Trussed up, hands bound to prevent anything so spontaneous as applause - cautioned to gag themselves and utter not a word as Cameron and Clegg and Brown exchange tormenting remarks - I feel sorry for the audience attending tonight's much-anticipated leaders' debates.

Their voices corked away, they're merely meat in the room, a cheap way of heating up the chamber without turning on all the central heaters as they sweat away the night in silence. Here in Scotland, of course, we can sympathise with their plight. For tonight, those of us who support the SNP and those who don't, look down at our hands and see the same chains. We cannot clap - cannot raise our hand and say - "Not so Mr Cameron, look here, my copy of the Scotland Act says you don't speak for Britain! Your plans don't hold for me!" No wriggling digit to prod the sections making clear that Clegg's comments are irrelevant, or that Brown has it wrong when he talks about "our country". If our hands were permitted the grace of motion, we could feel about in our mouths and discover, like the audience, our tongues have been tacked down. No amount of pulling seems to free this simple organ that lets us pronounce our views, exchange our arguments,  enter the political conversation or submit our case on equal and fair terms to the Scottish voting public. Like that audience, we don't get to ask the questions which actually concern us. We can't interject when false three-way choices are blithely discussed in our presence, like that audience. Instead, like them, we sit, motionless and soundless while the telecasters make their undeclared contribution to Labour and Tory and Liberal Democrat campaigns, memorialising a dishonest three-way choice.

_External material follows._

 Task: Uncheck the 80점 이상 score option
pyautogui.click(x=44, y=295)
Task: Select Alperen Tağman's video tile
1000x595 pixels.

For us, we have to keep our copies of the Scotland Act 1998 open all the time. Rapid glances have to constantly check against its sections whether in the devil detail and gusty "vision" these three Westminster men are contesting and jousting over - one breath of it refers to us.  Thankfully, however, there is one difference between us and the audience. While they're wedged like sardines, row on row, with facefuls of this fishy enterprise - we can turn off, or tune in elsewhere. Might I suggest you take a moment and spend a couple of minutes with Alex Salmond, who neatly and briskly sums up why you might want to vote SNP on polling day and why our total exclusion from these debates is aberrant, and a sin against fairness in our Scottish democracy.

2 comments :

  1. One of the benefits of being engaged in prolonged study of devolution is having memorised large portions of the Scotland Act.

    For the next debate, I might wheel out some of the exampled of Cabinet ministers having no control over their field in their own constituency. Always something which annoys me and I suspect would annoy English voters if they knew what they were stuck with in comparison to Scotland.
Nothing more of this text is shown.